Yesterday I had the good fortune to see my first spotted salamander egg casings in a small vernal pond on our local State Game Lands. The day was glorious and much too inviting to stay in my yard so I ventured out to see what I could find in one of my old forested haunts. The PA Game Commission, in its unfathomable wisdom, has logged a large tract of what used to be heavily forested land and because it pains me to see it so, I have seldom returned in the last couple of years. Yesterday, however, I was drawn back to the old trails and was curious to see what migrant warblers and other birds might be moving through.
The woods were warm and quiet and still predominantly brown though hints of new life were all around me. Tiny leaves were emerging on the spicebushes and the serviceberry buds were silvery and soft, needing just another day or so to open into the first flowers of the woodland procession. The skunk cabbage has been up for a while now and ran along the streams like a green ribbon against the dry leaves. As I picked my way along the swampy trail, blue azure butterflies and mourning cloaks kept me company, as did several hermit thrush and Louisiana waterthrush. It was a good time for rambling.
I was looking forward to hiking a secluded side trail that meanders through a wooded valley. It had been my favorite part of what used to be a regular loop but the last few times I have tried to find it, somehow or other, the entrance has eluded me. It seemed as if the trail had disappeared altogether. I knew better, of course, and yesterday I decided to try a sneak attack from the rear.
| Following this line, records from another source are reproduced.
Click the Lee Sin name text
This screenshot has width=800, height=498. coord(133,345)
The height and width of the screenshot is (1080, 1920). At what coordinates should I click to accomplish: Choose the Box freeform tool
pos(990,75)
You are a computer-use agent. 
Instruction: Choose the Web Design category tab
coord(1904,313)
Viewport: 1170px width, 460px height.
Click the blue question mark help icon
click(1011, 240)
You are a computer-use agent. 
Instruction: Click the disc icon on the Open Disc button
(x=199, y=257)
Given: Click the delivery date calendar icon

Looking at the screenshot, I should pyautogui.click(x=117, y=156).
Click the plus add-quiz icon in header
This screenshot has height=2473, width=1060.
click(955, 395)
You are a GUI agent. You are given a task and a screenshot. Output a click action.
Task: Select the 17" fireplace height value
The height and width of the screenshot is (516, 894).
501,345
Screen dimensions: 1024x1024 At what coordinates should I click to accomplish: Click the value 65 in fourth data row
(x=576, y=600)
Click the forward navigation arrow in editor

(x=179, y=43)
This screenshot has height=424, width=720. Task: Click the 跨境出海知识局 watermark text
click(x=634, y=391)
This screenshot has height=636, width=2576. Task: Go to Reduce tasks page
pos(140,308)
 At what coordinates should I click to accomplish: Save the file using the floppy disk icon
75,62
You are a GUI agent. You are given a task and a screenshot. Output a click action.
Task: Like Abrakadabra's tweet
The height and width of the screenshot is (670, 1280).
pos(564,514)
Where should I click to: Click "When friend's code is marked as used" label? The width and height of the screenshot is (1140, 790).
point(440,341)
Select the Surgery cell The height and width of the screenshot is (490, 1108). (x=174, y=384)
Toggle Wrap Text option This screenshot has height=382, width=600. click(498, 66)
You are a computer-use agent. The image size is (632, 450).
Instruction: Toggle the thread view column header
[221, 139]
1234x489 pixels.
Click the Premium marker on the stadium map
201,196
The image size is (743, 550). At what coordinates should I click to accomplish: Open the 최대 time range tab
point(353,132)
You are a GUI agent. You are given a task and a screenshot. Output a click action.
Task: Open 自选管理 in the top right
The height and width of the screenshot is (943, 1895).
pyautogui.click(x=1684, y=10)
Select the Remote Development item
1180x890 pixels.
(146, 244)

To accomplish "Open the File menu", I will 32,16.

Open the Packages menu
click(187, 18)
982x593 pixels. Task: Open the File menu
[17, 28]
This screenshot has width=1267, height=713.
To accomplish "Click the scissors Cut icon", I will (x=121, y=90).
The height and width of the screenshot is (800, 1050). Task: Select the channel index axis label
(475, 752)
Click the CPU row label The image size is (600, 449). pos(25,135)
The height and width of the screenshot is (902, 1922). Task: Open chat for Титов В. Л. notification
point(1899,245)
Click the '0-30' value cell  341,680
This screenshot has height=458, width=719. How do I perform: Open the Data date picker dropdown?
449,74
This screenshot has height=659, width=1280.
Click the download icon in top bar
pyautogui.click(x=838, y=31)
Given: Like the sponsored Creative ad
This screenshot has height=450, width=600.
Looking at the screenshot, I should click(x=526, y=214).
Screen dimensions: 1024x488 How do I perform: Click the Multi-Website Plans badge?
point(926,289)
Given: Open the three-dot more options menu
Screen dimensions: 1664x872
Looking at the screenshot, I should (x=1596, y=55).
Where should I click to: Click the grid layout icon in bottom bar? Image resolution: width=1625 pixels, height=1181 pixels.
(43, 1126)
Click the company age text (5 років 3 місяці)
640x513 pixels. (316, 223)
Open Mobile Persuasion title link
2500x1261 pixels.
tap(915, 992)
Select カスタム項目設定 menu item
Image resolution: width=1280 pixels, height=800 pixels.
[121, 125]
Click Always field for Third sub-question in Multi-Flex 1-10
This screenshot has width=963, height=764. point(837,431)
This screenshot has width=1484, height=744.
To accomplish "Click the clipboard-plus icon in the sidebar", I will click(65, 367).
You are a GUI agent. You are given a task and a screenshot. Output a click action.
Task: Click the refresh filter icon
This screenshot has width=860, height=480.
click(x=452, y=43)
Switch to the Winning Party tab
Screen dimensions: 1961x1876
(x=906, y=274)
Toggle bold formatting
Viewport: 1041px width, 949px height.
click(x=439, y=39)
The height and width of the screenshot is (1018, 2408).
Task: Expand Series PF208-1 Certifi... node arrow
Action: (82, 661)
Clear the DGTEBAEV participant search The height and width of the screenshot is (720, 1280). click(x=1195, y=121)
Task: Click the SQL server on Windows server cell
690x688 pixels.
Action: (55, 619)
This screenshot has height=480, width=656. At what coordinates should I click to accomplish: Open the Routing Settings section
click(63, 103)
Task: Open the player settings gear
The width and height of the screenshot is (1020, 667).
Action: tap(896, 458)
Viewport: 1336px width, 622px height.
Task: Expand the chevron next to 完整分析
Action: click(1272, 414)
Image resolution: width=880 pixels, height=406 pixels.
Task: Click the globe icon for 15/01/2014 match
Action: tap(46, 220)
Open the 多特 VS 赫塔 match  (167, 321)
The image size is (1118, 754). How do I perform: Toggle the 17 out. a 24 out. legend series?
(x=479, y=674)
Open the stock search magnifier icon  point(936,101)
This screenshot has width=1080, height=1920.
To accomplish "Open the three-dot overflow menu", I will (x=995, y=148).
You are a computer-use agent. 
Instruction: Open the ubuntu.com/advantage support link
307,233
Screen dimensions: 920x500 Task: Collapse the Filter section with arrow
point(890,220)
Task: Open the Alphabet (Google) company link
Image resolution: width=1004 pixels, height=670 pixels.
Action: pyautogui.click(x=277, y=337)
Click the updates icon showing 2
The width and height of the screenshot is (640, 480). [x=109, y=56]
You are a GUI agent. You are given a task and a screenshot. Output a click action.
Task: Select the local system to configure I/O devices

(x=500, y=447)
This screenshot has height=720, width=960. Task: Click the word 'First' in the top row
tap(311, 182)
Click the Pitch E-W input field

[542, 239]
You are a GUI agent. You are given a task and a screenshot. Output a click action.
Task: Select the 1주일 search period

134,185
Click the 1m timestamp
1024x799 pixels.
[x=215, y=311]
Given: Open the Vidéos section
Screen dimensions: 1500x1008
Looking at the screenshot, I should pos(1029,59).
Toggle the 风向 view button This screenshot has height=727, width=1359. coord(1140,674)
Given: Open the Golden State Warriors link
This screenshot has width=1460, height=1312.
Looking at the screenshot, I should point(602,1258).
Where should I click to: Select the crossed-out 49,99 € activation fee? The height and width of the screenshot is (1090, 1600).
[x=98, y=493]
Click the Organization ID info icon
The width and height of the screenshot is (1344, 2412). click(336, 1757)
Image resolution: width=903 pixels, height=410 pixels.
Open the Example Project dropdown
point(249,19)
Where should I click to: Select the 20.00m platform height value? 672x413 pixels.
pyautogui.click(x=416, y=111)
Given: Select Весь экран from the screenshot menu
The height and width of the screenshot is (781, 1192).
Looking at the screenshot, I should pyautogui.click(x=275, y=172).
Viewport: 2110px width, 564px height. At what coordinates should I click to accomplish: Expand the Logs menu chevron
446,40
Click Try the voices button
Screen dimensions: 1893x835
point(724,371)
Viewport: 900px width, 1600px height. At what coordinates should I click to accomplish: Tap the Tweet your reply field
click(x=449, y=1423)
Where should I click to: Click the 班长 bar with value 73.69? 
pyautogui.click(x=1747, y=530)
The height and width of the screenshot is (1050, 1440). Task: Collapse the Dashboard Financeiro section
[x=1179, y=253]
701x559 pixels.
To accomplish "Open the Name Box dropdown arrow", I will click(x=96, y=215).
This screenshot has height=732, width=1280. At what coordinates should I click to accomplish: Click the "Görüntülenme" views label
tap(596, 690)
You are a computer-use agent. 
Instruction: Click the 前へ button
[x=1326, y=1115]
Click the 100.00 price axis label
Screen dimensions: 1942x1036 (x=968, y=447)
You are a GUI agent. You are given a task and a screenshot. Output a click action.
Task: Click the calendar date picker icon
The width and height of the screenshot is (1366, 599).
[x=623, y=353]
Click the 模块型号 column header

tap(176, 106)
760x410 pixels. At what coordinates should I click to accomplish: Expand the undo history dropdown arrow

My plan was to hike the main trail to where the far end of the side trail intersected and then walk the side trail back from that direction.
It was on the way to that intersection that I passed the ponds. I had known that they were there and have stopped to look at them in the past, but this year I thought that perhaps I might see something new if I took the time to intentionally inspect them. And sure enough, I did. The first pond was about the size of my small kitchen and held an abundance of decaying leaves, mosquito larvae and wood frog tadpoles. The second pond was even smaller, not much larger than our kitchen table, and in addition to the tadpoles, also held three spotted salamander egg masses. The individual round eggs are held in a softball-sized greenish gelatinous balls that were attached to a submerged stick. The whole pond appeared to be in constant motion as the wood frog tadpoles congregated on the egg masses, eating the attached algae and the the mosquito larvae wiggled to and fro. Within the new few weeks the tadpoles will become wood frogs, the salamaders will hatch and mature and all will leave the ponds in search of their adult lives elsewhere. I am hoping to return to the ponds often in the coming days to watch the changes firsthand.
How blessed I am to have been nudged into walking to this spot on this day to see what I have been privileged to see. How blessed to be gifted with the introduction to these small wonders.